Significance: While the survival rate of the severely burned patient has improved significantly, relatively little progress has been made in treatment or prevention of burn-induced long-term sequelae, such as contraction and fibrosis. Recent Advances: Our knowledge of the molecular pathways involved in burn wounds has increased dramatically, and technological advances now allow large-scale genomic studies, providing a global view of wound healing processes. Critical Issues: Translating findings from a large number of in vitro and preclinical animal studies into clinical practice represents a gap in our understanding, and the failures of a number of clinical trials suggest that targeting single pathways or cytokines may not be the best approach. Significant opportunities for improvement exist. Future Directions: Study of the underlying molecular influences of burn wound healing progression will undoubtedly continue as an active research focus. Increasing our knowledge of these processes will identify additional therapeutic targets, supporting informed clinical studies that translate into clinical relevance and practice.

Rodney K. Chan, MD

Figure 1.

Multiple factors can impair wound healing, some of which are well-documented while others have only recently come to light. Inadequately debrided tissue can act as a nidus of inflammation as well as prevent proper vascularization of skin grafts placed over the necrotic tissue. Poor-quality skin replacement resulting from a less-than-ideal donor site or from repeated harvests is a well-characterized negative factor. The presence of burn eschar or infection can enhance local or systemic inflammation, leading to poor incorporation of skin grafts or enhanced contraction and fibrosis. Other factors may still be waiting discovery. The relative contribution to wound healing of any given factor can be difficult to ascertain, and the final outcome likely involves complex interactions among these factors.

Figure 2.

The stages of wound healing coincide with the presence of specific cohorts of immune cells and stromal cells, each contributing an array of growth factors and cytokines to the wound microenvironment. In nonburn wounds, the cell populations and cytokine/growth factor milieu are fairly well-characterized. While it is generally accepted that burn wounds induce more inflammation and have a more complex microenvironment, the relative proportions of cells and cytokines throughout the healing process have not been well-studied.

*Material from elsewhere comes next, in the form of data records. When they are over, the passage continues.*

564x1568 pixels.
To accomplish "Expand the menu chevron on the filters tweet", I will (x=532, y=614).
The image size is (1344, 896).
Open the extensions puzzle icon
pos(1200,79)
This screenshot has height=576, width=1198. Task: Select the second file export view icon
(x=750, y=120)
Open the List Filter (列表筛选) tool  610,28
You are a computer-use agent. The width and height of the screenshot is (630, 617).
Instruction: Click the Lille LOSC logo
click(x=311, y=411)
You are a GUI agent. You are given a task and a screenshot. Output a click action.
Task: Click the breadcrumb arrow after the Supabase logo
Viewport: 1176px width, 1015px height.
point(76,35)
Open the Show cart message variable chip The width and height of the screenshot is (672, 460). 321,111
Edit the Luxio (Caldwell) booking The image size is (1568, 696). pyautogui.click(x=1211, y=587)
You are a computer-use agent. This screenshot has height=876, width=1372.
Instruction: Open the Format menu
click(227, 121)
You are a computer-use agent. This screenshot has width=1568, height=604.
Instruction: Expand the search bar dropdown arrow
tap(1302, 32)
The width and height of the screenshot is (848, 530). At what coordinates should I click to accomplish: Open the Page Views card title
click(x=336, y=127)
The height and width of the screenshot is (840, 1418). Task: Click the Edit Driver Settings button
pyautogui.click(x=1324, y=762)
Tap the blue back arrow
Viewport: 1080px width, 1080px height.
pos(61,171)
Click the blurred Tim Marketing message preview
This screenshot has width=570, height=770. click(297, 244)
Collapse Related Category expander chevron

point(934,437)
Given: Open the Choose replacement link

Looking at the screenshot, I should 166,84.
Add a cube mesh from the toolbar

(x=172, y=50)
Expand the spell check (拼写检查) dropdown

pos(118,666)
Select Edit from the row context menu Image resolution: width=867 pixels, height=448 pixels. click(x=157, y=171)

Although the numbers of specific cells may change over time, the growth factor environment may not directly coincide with the presence of any given cell. For example, platelets arrive on the scene first and secrete vasoactive substances as well as cytokines like transforming growth factor (TGF)-β1. However, hemostasis and dissolution of the clot and loss of platelets does not coincide with a reduction of TGF-β1 because subsequent cellular cohorts, such as macrophages, fibroblasts, and keratinocytes, all secrete TGF-β1. Most inflammatory cytokines peak during the first few days following injury and are secreted by neutrophils and inflammatory macrophages. The resolution of inflammation coincides with apoptosis of neutrophils and transdifferentiation of inflammatory macrophages into tissue remodeling macrophages expressing TGF-β1, fibroblast growth factor (FGF), and epidermal growth factor (EGF).

Figure 3.

Jackson's burn wound model. The different zones of damage from a partial-thickness burn wound are shown in profile through skin layers. The determination of healing is primarily determined by outcomes in the zone of stasis. Insufficient perfusion can result in extension of necrosis within this zone.

Figure 4.

Paradigm of underlying responses to different insults. The Venn diagram indicates that multiple causes can lead to systemic inflammatory response syndrome (SIRS). Burns over 30% of total body surface area are three times more likely to result in SIRS, which may in turn lead to multiorgan failure. Similar patterns of gene expression are observed from sepsis-induced SIRS, suggesting that underlying molecular pathways respond similarly to quite different stimuli.